**GOAL OF THE EXERCISE**. Arrange the lines of the listing as a numbered list, omitting blank lines and the pictures.

**EXTRACTED ENTRIES**.
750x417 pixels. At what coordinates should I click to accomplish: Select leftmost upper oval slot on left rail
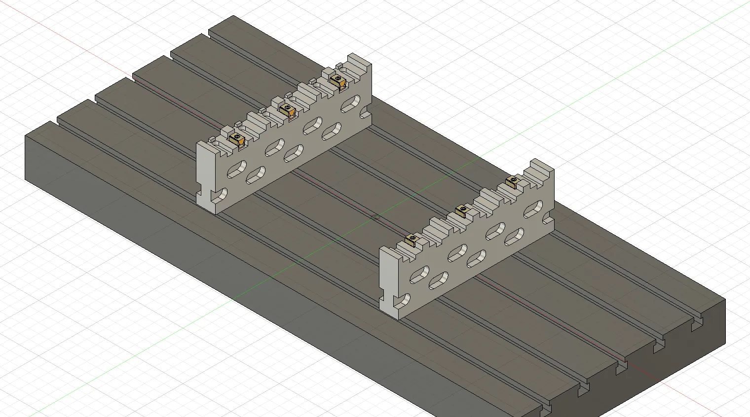236,169
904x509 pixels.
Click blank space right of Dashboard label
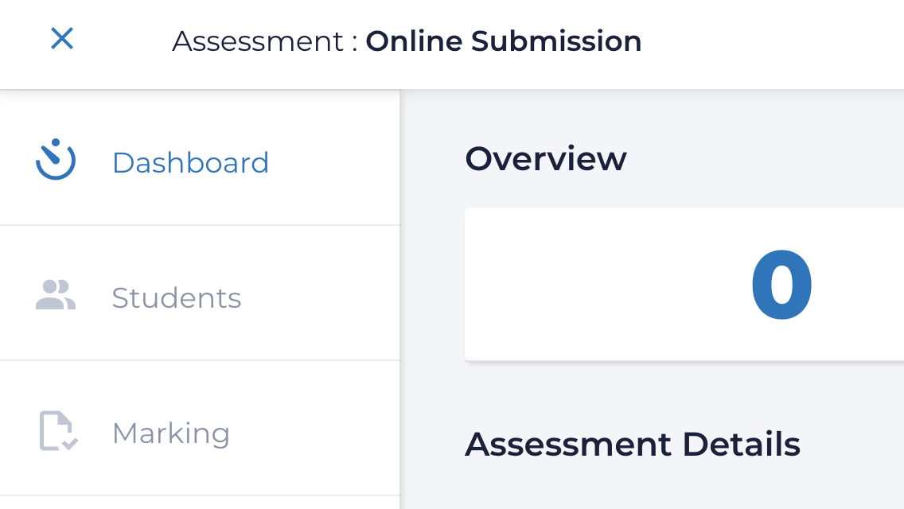click(x=334, y=163)
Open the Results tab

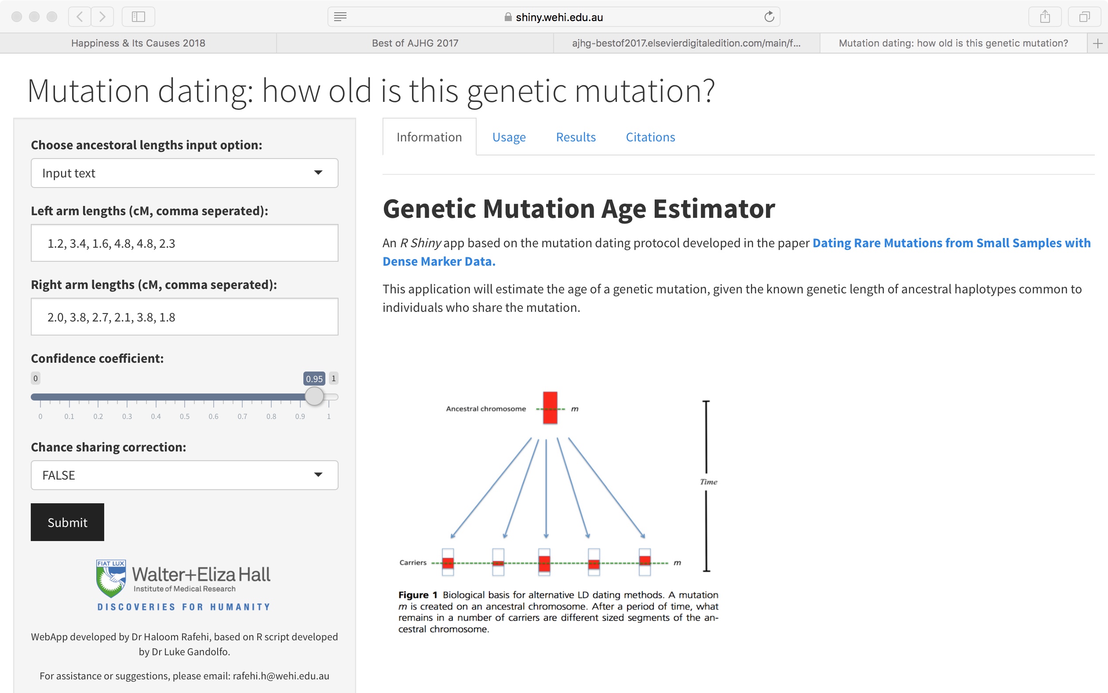(575, 137)
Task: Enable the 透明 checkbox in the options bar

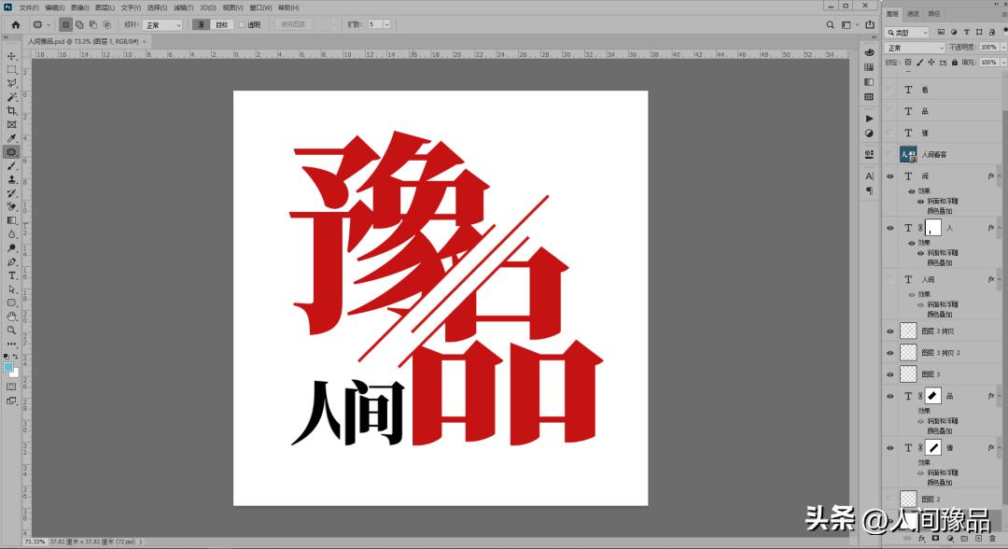Action: 242,24
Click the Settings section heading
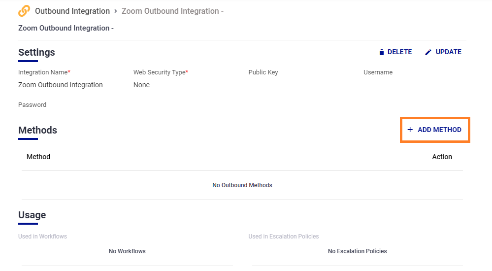Image resolution: width=492 pixels, height=271 pixels. [x=36, y=52]
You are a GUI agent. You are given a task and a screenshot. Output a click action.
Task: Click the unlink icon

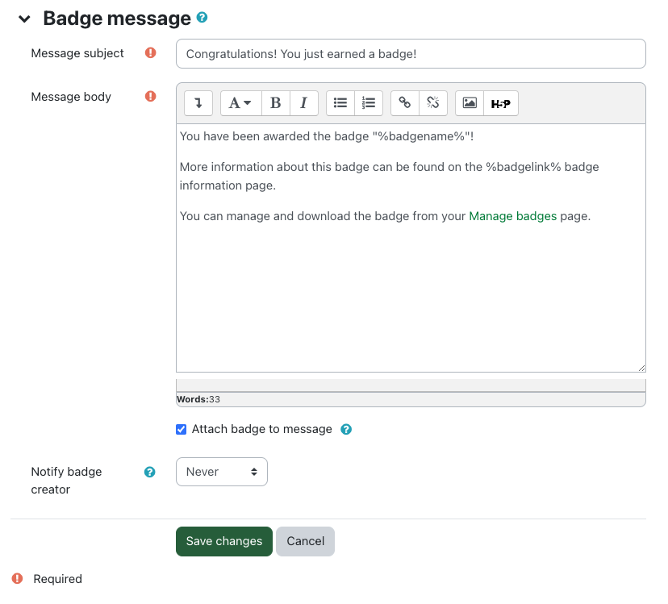(433, 103)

**THE RESPONSE**.
1. 750x417 pixels. At what coordinates should I click to accomplish: Select leftmost upper oval slot on left rail
2. 236,169
3. 904x509 pixels.
4. Click blank space right of Dashboard label
5. click(x=334, y=163)
6. Open the Results tab
7. (575, 137)
8. Task: Enable the 透明 checkbox in the options bar
9. Action: 242,24
10. Click the Settings section heading
11. Image resolution: width=492 pixels, height=271 pixels. [x=36, y=52]
12. You are a GUI agent. You are given a task and a screenshot. Output a click action.
13. Task: Click the unlink icon
14. (433, 103)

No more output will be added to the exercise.